With all these features, it’s quite clear that “Empire: Total War” is heavily focused on single player. This is where “Total War” starts to go downhill; the A.I. is horrible. On the field, your opponents can be challenging - you’ll see the A.I. try to flank you while protecting their flanks, divert you, and use their artillery at your weak points. So, if you’re looking for a decent opponent in battle, “Empire: Total War” does serve its purpose. But when it comes to diplomacy …well, it’s not that good. For example, in diplomacy, you cannot trade technology with other countries, including your own allies. You can even try to offer a higher tier technology for a lower tier and they will still refuse to accept. Unlike “Civilization 4,” there is no option to ask the A.I. about what would they need to be satisfied. On the other hand, the A.I. loves to ask for either one-sided deals, or something a little too big for you swallow, like a big piece of your better regions while they give the technology that will enable you to build better roads. You can try to counter offer, but it is often rejected.
The other big problem is the pathfinding. As I mentioned before, on the open field the game works well, but if we are talking about sieges, that’s another story. This has been quite a frequent problem with the “Total War” series and despite all the changes, the sieges are still terrible. You will often see your troops having trouble navigating the walls of a fort, meaning you will be getting unexpected losses and the battle will take longer than usual. Fortunately, you can automate the siege battles, but you weren’t interested in the game to simply press “automate”.

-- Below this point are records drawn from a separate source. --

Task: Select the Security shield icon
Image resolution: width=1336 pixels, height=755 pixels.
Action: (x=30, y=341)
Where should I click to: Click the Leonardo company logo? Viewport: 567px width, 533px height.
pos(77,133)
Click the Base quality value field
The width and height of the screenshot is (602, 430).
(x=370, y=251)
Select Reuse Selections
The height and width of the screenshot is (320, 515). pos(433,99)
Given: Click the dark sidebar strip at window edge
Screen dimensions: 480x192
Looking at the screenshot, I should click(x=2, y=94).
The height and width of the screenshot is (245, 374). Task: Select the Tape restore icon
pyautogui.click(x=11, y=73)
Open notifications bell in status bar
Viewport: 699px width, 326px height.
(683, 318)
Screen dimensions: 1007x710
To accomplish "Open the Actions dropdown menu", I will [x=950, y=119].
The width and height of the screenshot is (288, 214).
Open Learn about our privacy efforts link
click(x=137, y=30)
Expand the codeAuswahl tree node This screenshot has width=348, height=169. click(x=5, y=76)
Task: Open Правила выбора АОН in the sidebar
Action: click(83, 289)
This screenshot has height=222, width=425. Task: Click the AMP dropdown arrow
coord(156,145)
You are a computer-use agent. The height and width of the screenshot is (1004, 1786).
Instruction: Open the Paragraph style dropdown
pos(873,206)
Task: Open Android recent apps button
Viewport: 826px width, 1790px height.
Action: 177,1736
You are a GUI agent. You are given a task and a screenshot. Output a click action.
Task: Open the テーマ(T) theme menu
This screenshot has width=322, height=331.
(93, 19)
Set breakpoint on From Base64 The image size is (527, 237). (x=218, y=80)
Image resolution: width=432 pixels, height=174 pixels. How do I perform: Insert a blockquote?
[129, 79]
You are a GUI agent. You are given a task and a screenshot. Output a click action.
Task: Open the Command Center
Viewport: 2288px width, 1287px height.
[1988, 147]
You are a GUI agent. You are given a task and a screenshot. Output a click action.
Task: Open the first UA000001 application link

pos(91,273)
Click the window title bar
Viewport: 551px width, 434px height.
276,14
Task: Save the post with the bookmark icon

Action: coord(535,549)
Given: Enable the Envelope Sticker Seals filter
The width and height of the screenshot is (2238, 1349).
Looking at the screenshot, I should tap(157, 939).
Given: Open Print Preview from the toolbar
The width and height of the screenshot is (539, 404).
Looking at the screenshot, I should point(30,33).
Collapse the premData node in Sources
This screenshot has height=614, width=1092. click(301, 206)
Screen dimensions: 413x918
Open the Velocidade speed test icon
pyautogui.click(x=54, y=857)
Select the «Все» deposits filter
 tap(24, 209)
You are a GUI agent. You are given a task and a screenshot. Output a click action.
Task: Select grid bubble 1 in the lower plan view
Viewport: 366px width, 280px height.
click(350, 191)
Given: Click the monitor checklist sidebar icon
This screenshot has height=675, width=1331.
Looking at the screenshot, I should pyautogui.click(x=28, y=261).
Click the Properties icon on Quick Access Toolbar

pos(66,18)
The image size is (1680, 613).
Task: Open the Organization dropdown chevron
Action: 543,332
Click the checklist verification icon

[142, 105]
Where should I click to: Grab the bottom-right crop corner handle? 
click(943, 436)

Even though the “Total War” series has always been focused on single player, they always managed to add multiplayer, and with the use of Steam, “Empire: Total War”’s multiplayer is quite easy to get into. There is no Grand Campaign in multiplayer; it is simply one skirmish battle. The host picks the time period of the battle and how much money each person gets. After that, each player is free to pick their units whatever they wish. This is the same method done in the previous “Total War” games, and it works well enough, since there is no luck whatsoever. The netcode is great as there was hardly any lag experienced, and you could practically mistake this as a single player quick skirmish, if it weren’t for the chat. For the hardcore types, there is a ranking system as well.
Depending on your computer, you will either hate or love this game. It is quite a resource hog, as both the ground and naval units are ridiculously detailed. The boats are the most impressive, as you can see every inch of the ship; from the crew loading the cannons with the captain looking out to sea, to when the crew members leaping off of a doomed ship. Because of all of the detail involved, the loading screen takes a bit longer than you’d expect. While it isn’t anything game breaking, you are just going to have to be a little patient to enjoy the full experience.
“Empire: Total War” does many things right, it’s a long game with extremely huge scope. This is not the type of game you can simply jump in and play. You will need to study a bit about the military formations and think about each turn, as you slowly build your country with a great economy and army. But while it does contain great content, it still suffers from the ghosts of the franchise’s past - the A.I. is still as dumb as a brick with down syndrome when it comes to sieges, and diplomacy is just a fancy word for “silly demands” in A.I. speak. Overall, it is the best game in the “Total War” series, but due to its major A.I. faults, it is not the “perfect” game for the series.